#### Directions
All of the records should be reproduced word for word, but no images may appear in the copy.

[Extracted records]
####################
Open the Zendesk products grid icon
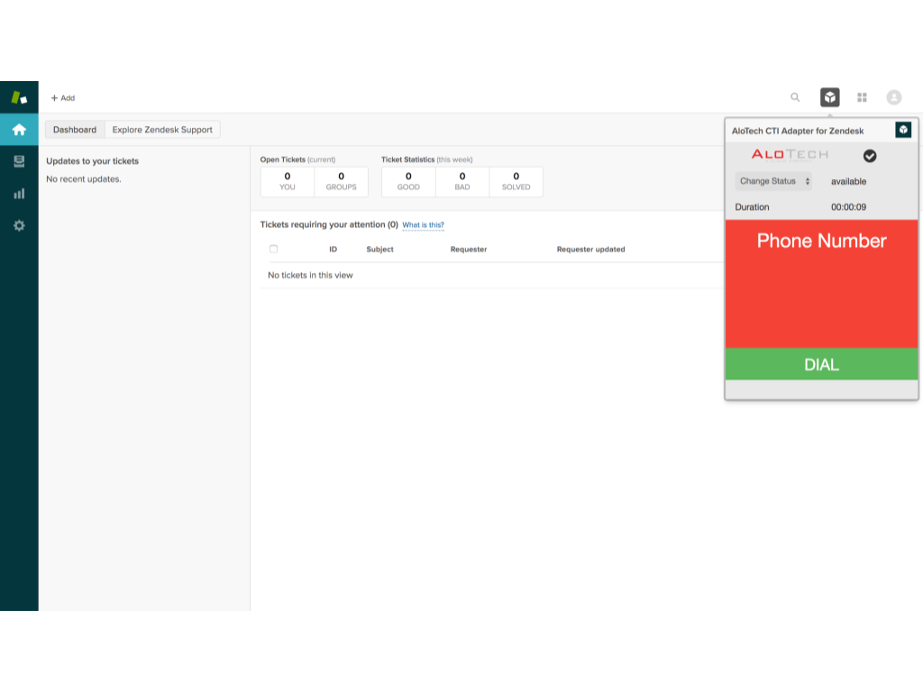923x692 pixels. click(862, 97)
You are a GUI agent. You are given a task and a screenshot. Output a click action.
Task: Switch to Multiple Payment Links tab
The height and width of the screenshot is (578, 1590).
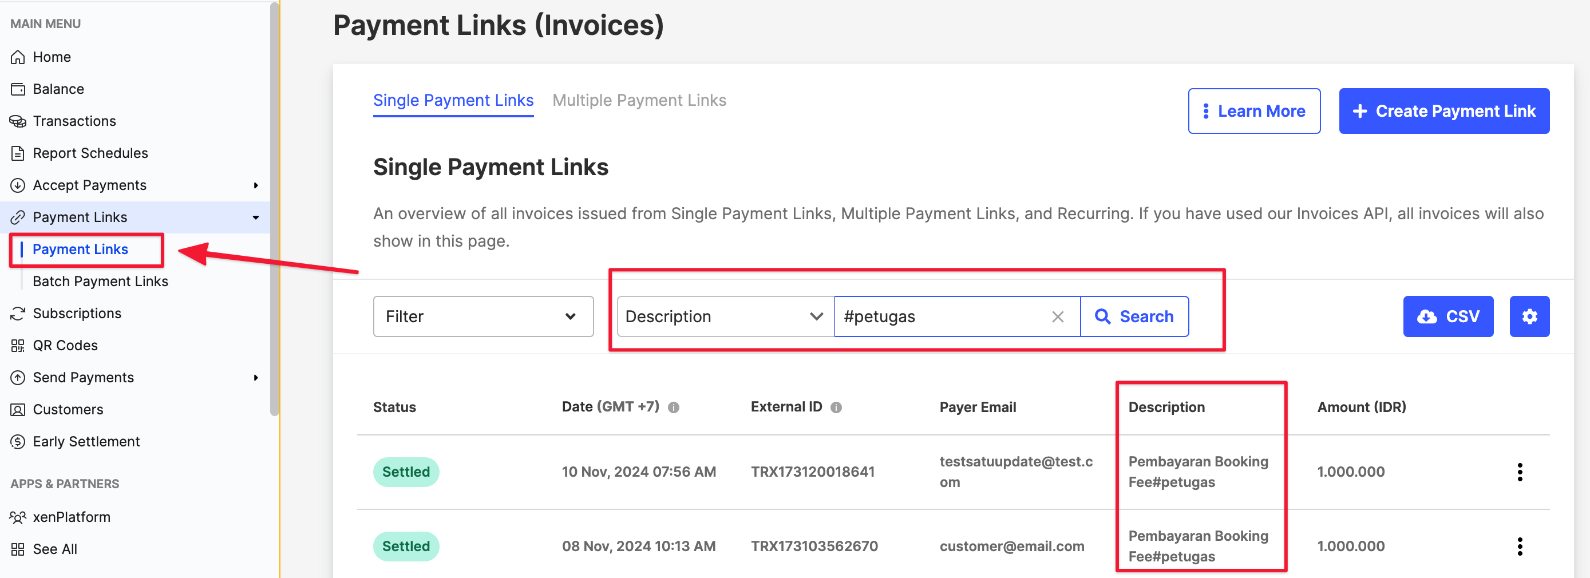pos(639,101)
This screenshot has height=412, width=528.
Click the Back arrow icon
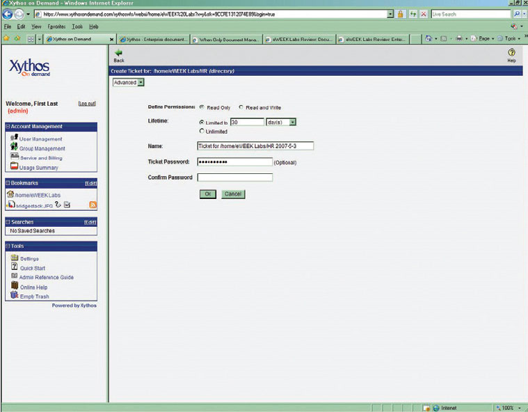tap(118, 53)
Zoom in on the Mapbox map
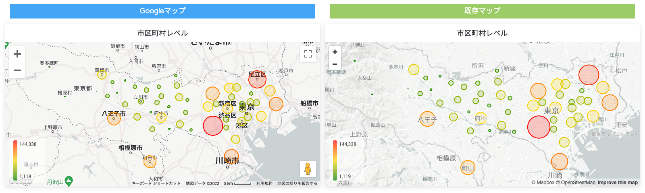 point(335,52)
####################
#### Expected answer
Open the Zendesk products grid icon
923x692 pixels. click(862, 97)
You are a GUI agent. You are given a task and a screenshot. Output a click action.
Task: Switch to Multiple Payment Links tab
The height and width of the screenshot is (578, 1590).
pos(639,101)
This screenshot has height=412, width=528.
Click the Back arrow icon
tap(118, 53)
Zoom in on the Mapbox map
 point(335,52)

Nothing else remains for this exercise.